CA BORDEAUX (1re ch. civ. sect. B), 19 janvier 2012 : RG n° 10/05666 

Publication : Jurica

 

Extrait : « Pour soutenir qu'ils ne sont redevables d'aucune somme à la société Sonnet et entrez, Mme X. et M. Y. font valoir que la clause qui prévoit, en cas d'inexécution par le consommateur de ses obligations, une indemnité de 40 % est disproportionnée et constitue une clause abusive, réputée non écrite conformément à l'article L. 132-1 du code de la consommation.

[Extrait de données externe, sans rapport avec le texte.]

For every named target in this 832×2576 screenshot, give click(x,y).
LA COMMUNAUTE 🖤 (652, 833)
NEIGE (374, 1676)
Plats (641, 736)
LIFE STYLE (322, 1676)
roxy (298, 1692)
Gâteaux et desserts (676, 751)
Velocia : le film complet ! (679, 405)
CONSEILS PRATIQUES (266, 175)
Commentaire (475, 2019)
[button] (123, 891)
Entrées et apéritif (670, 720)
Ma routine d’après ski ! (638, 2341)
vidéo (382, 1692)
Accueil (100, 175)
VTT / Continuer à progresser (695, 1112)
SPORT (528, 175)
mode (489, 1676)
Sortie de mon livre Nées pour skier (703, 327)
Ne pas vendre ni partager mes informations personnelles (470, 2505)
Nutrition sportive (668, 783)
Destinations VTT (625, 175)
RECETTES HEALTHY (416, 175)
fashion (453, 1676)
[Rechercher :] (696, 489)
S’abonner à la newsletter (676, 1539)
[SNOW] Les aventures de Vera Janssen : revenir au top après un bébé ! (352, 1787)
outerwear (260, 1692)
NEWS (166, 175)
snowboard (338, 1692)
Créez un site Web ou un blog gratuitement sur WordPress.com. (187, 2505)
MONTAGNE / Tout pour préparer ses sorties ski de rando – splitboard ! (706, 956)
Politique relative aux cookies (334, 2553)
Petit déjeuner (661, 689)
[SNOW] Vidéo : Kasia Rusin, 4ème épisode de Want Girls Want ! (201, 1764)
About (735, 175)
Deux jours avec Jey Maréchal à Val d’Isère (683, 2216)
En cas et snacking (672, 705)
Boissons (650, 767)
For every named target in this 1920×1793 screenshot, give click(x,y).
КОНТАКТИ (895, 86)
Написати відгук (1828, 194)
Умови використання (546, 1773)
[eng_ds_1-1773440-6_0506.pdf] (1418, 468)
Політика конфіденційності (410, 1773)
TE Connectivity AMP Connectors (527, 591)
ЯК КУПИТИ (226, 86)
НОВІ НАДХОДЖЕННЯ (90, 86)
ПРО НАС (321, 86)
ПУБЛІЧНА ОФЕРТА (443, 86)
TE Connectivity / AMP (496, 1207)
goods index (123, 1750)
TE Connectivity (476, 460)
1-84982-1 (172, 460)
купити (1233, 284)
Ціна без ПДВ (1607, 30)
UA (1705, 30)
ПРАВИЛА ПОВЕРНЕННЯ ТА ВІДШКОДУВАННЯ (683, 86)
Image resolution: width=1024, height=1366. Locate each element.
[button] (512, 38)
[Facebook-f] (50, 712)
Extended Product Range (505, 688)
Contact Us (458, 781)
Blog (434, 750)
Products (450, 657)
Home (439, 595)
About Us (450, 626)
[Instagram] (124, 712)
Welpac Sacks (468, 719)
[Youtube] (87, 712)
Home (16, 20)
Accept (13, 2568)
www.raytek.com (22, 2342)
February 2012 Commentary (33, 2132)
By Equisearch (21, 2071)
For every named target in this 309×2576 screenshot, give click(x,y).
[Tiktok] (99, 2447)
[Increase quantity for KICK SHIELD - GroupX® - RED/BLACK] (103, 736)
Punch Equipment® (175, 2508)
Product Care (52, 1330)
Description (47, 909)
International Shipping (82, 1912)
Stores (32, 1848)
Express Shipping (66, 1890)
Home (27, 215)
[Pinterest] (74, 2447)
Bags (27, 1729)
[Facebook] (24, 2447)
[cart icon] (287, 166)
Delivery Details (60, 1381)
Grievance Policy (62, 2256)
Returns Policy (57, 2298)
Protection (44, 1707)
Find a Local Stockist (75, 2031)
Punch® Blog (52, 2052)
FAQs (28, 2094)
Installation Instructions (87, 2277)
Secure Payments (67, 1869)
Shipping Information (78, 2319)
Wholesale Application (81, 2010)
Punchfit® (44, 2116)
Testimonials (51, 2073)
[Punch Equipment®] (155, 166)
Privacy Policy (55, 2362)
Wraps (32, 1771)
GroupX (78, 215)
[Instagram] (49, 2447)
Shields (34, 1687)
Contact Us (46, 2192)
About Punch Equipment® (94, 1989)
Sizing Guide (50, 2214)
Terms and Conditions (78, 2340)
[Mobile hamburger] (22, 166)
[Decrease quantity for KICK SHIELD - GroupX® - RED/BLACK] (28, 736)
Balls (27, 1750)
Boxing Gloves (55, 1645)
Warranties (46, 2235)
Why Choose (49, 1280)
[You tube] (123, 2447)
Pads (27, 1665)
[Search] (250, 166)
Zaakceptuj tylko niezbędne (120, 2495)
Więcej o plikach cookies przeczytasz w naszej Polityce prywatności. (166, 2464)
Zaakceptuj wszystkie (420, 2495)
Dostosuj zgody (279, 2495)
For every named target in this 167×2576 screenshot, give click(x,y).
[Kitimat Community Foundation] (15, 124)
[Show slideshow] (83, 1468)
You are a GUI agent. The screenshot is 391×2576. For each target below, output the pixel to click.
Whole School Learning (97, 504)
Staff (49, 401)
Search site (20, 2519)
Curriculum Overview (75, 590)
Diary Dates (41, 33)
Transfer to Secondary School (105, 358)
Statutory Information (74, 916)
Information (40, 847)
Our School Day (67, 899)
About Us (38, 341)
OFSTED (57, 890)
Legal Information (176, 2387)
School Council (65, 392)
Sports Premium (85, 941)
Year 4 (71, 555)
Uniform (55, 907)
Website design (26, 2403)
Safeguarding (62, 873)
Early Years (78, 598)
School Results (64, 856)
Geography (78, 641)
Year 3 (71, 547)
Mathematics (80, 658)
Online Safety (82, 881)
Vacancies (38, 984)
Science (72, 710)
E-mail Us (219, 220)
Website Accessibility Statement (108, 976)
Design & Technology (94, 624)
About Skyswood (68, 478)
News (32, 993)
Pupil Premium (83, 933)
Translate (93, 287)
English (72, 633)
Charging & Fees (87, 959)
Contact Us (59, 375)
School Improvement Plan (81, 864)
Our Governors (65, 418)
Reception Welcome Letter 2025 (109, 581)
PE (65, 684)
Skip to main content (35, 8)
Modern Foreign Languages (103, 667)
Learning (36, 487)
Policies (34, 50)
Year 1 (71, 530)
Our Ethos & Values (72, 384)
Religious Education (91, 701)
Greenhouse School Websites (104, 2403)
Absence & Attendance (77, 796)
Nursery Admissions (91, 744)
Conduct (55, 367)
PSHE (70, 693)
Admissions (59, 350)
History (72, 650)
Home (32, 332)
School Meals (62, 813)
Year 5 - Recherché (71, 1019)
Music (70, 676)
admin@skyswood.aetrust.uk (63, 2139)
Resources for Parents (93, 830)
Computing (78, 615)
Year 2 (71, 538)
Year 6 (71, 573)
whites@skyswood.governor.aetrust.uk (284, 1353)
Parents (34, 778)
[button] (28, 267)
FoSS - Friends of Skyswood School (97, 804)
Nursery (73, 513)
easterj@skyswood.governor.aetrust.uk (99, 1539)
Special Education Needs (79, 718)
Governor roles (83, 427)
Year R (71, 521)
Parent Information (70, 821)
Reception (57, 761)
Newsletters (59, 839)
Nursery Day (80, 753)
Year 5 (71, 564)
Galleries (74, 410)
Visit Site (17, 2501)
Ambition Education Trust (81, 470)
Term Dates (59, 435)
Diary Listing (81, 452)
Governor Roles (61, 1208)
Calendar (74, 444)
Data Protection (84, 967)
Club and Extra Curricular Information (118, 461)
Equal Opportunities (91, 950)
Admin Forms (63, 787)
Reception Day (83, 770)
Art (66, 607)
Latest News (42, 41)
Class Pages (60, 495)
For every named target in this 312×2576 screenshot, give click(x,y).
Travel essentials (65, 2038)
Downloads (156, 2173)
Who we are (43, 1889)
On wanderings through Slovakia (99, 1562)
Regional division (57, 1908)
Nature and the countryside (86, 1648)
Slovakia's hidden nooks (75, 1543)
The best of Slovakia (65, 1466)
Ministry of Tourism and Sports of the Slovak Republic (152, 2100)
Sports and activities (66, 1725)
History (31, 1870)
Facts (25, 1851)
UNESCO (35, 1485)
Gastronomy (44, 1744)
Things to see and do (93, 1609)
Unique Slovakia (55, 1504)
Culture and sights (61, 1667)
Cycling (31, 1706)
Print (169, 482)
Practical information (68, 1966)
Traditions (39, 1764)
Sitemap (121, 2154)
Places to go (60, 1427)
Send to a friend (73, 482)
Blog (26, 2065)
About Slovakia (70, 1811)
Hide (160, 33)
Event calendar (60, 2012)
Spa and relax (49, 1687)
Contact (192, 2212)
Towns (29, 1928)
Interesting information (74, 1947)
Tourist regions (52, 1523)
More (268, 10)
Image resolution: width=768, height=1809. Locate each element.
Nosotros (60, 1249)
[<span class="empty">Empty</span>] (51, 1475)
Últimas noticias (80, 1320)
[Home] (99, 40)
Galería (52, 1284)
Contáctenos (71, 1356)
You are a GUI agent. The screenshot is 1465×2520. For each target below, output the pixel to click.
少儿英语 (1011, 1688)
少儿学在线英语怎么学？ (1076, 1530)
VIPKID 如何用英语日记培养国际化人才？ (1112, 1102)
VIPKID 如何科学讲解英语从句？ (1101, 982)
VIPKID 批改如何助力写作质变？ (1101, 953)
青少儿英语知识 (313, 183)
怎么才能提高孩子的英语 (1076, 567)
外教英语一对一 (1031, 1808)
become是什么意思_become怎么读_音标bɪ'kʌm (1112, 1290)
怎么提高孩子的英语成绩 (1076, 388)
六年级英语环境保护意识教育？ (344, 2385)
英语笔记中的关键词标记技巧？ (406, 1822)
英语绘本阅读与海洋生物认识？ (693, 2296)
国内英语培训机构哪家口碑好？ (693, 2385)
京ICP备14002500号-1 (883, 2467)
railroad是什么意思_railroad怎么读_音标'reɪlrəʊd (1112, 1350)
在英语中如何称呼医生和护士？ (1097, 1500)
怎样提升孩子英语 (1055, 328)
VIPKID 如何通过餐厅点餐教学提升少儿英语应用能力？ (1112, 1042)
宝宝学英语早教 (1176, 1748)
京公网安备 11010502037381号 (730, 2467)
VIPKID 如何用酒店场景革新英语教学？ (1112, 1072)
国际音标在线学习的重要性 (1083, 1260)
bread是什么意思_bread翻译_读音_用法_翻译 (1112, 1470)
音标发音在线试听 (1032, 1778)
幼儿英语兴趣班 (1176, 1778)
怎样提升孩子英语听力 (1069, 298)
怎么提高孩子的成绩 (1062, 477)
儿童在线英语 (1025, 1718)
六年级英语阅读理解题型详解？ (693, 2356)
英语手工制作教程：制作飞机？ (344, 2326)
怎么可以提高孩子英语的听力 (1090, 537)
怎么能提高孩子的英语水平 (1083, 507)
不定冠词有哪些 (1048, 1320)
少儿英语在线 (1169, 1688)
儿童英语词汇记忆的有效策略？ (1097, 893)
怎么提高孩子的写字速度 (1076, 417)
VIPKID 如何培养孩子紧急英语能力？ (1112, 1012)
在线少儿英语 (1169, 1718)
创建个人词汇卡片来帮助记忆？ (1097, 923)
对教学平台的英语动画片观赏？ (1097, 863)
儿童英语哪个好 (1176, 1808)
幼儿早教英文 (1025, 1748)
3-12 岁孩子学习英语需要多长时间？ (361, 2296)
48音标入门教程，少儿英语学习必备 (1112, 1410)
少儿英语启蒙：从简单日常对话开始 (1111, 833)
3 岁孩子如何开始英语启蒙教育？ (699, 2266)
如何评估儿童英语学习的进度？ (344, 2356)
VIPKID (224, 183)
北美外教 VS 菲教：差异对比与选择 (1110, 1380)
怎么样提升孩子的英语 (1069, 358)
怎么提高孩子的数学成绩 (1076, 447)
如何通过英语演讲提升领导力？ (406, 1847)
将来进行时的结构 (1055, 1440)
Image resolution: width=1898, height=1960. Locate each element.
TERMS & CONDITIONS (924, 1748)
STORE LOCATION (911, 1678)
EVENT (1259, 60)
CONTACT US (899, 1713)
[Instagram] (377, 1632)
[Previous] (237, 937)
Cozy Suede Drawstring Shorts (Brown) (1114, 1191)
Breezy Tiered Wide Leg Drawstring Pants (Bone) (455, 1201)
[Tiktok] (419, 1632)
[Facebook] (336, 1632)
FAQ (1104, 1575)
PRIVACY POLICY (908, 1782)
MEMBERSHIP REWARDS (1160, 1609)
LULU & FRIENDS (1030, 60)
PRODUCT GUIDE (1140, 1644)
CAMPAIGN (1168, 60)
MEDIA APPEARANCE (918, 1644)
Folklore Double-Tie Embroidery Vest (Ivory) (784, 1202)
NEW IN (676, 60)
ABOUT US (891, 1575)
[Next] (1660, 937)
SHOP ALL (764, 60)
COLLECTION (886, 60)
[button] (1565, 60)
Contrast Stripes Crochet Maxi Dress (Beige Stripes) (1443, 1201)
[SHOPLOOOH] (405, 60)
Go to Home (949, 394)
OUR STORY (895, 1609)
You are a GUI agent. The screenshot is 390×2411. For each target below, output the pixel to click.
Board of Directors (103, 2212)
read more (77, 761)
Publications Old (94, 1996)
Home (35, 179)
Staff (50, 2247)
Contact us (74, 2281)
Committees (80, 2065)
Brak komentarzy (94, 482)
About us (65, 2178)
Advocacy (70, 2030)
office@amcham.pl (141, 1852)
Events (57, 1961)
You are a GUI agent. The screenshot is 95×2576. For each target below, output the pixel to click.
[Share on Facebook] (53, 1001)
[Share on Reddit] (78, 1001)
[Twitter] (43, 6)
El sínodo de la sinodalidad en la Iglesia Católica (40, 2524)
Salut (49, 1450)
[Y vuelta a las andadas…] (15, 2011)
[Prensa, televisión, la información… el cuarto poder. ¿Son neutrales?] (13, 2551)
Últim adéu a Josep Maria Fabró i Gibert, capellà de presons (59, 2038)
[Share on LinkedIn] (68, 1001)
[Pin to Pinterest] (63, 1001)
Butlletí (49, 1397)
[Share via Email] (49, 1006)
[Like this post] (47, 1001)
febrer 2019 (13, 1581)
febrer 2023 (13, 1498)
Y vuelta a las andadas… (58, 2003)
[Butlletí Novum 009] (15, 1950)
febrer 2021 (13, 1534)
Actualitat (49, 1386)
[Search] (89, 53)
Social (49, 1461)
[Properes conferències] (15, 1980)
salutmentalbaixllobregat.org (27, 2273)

Cependant, la clause pénale est la somme demandée pour sanctionner la négligence du cocontractant. Tel n'est pas le cas en l'espèce puisque la somme versée constituait un acompte, paiement partiel à valoir sur le montant total de la dette qu'ils s'étaient engagés à payer en signant les devis. Or, aucune restitution n'est donc due à celui qui n'exécute pas le contrat. »

 

COUR D’APPEL DE BORDEAUX

PREMIÈRE CHAMBRE CIVILE SECTION B

ARRÊT DU 19 JANVIER 2012

 

ÉLÉMENTS D’IDENTIFICATION DE LA DÉCISION       (N.B. : mention ne figurant pas sur l’original)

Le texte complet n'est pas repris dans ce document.